Al pie de las pinturas, sentados en grandes piedras, charlamos un rato. Mientras, el río volvió a la vida; a los ruiseñores se sumaron bandos pasajeros de abejarucos, que bajaban y subían el río, y se oía alguna abubilla desparejada. Recordé, mirando la ribera, que Azorín llamaba vanidosos a los álamos, por pasar la vida mirándose en las corrientes.
Junto al agua, comentábamos los dos en voz alta nuestros pensamientos, verdaderamente afectados por haber encontrado ese paraje.
—Es que hay que darse cuenta de dónde estamos. La piedra de las pinturas está en mitad del campo hoy, como lo habría estado entonces; pero ¡qué campo! El monte mediterráneo es una huerta abandonada, fíjate. Estas hojas lobuladas que salen de las grietas de las piedras son higueras, aquel palo que serpentea en paralelo al fresno, una parra, vid, ya has visto bajando los espárragos, los acebuches son olivos silvestres, de hecho se siguen vareando en muchas zonas, setas, peces, berros, escarolas, collejas, ajos silvestres, tagarninas. ¡Te he ido señalando todas en la bajada! Un jardín, una huerta abandonada. O aún por domesticar. Y en medio de todo, una capilla, una ermita abovedada, sobria, eterna. Para agradecer, para encomendar la suerte, no sé. Tampoco tengo claro para qué son las capillas de hoy, pero sé que ambas son importantes.
—Yo con lo que sigo sin dar crédito es que las hayamos encontrado.
II
Tiempo después, ya en Madrid, he seguido pensando en esa capilla, en esas pinturas, en cómo el monte nos condujo, sin darnos pistas, hasta ella. Y pensando en esto, he vuelto a John Burroughs.

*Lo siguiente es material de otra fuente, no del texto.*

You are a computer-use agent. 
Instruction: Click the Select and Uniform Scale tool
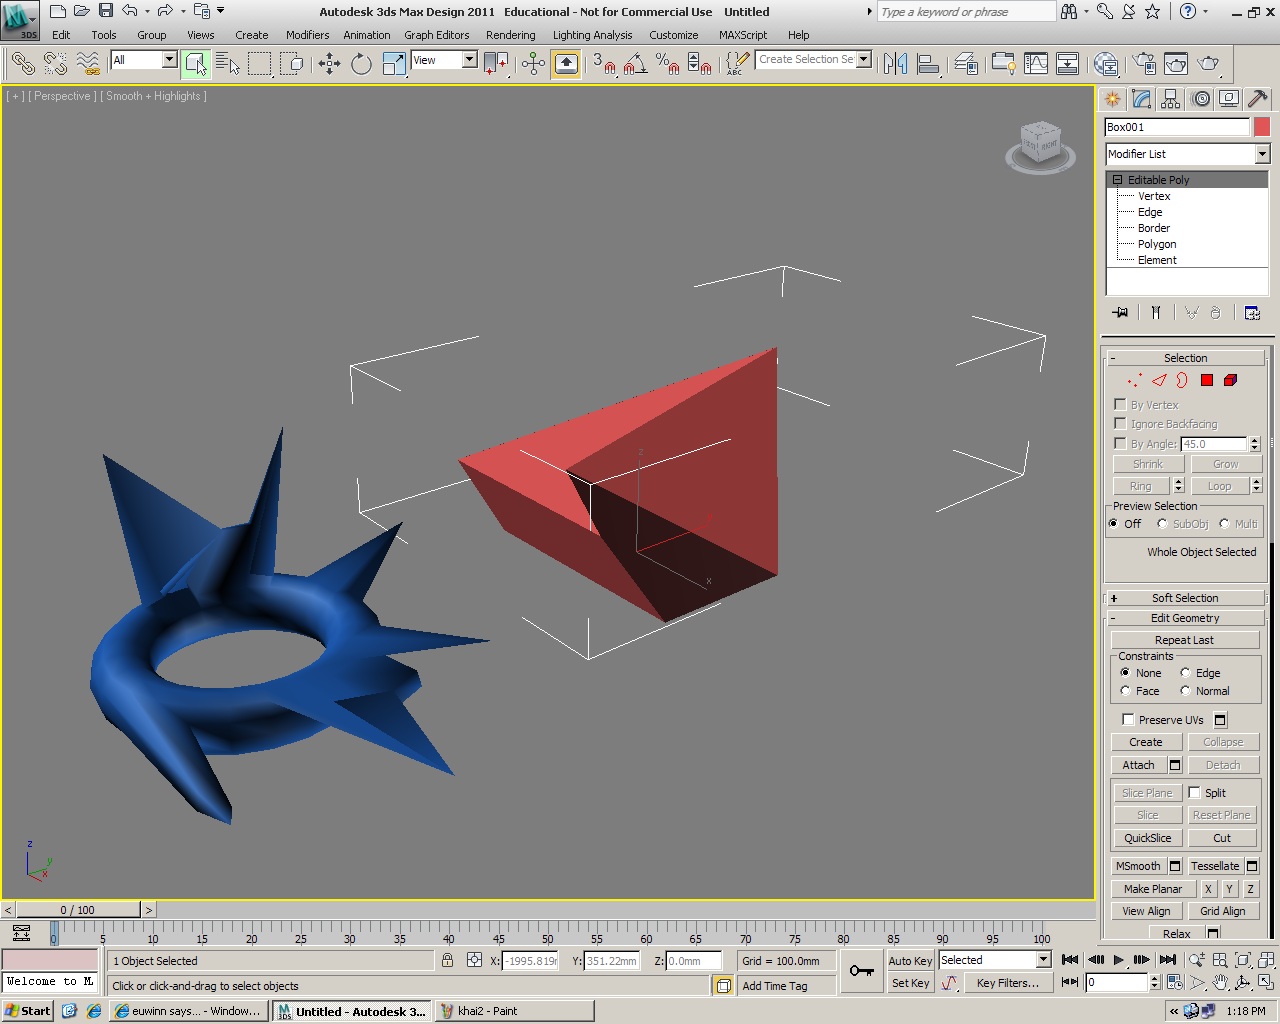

Burroughs dedicó quizá su más conocido ensayo al “arte de ver las cosas”. A pesar de ser un erudito naturalista, Burroughs defendía que el comprender la naturaleza, que el campo elija mostrarse ante tí, depende de querer, de amar la naturaleza, de un factor siempre más emocional que teórico, y al alcance de cualquiera; que no fácil de alcanzar.
“El amor (a la naturaleza, o no) agudiza la vista, el oído y el tacto, acelera el paso, estabiliza el pulso, te pertrecha contra la humedad y el frío. Lo que amamos hacer, lo hacemos bien. Saber no lo es todo, es solo la mitad. Amar es la otra mitad.”
“En una página impresa, el blanco del papel juega una parte casi tan importante como la tipografía o la tinta, pero el libro de la naturaleza está en un plano diferente: la página rara vez presenta un contraste entre blanco y negro, ni siquiera entre marrón y negro, sino solo entre tonos similares, gris sobre gris, verde sobre verde o pardo sobre pardo.”
Quiero creer que ese día, en esa solana, en esta primavera hirviente, verde, dulce, supimos leer la letra pequeña, las notas al pie del libro de la naturaleza, nos detuvimos en cada línea, y el monte, por un rato, bajó la guardia y nos llevó a un lugar, sagrado entonces, sagrado hoy.
El autor, poco después de encontrar las pinturas.